DATA FOR ANALYSIS below:
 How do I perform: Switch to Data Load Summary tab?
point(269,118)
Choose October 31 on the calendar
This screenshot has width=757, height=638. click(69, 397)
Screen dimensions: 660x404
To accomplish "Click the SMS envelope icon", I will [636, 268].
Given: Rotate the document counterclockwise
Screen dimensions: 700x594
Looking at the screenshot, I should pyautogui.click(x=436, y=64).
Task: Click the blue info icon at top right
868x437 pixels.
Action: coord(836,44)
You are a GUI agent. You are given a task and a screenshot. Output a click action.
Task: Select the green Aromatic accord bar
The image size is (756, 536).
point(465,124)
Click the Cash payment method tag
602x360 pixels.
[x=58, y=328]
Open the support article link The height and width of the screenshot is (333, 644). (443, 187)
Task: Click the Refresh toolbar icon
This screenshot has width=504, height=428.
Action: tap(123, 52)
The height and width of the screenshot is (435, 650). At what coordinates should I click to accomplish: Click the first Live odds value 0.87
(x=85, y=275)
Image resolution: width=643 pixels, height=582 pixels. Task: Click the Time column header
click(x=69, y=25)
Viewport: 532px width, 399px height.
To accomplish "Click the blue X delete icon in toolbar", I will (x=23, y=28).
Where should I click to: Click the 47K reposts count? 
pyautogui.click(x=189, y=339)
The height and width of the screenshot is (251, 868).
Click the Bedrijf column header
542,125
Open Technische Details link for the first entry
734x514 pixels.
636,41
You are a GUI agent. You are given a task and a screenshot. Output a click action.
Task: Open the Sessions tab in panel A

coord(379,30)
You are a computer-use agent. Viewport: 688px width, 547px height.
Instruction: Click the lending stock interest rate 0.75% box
End of DATA FOR ANALYSIS.
» THE PROBLEM
Find the lines above holding the word "Viewport" and show them.

» TASK OUTPUT
Viewport: 532px width, 399px height.
You are a computer-use agent. Viewport: 688px width, 547px height.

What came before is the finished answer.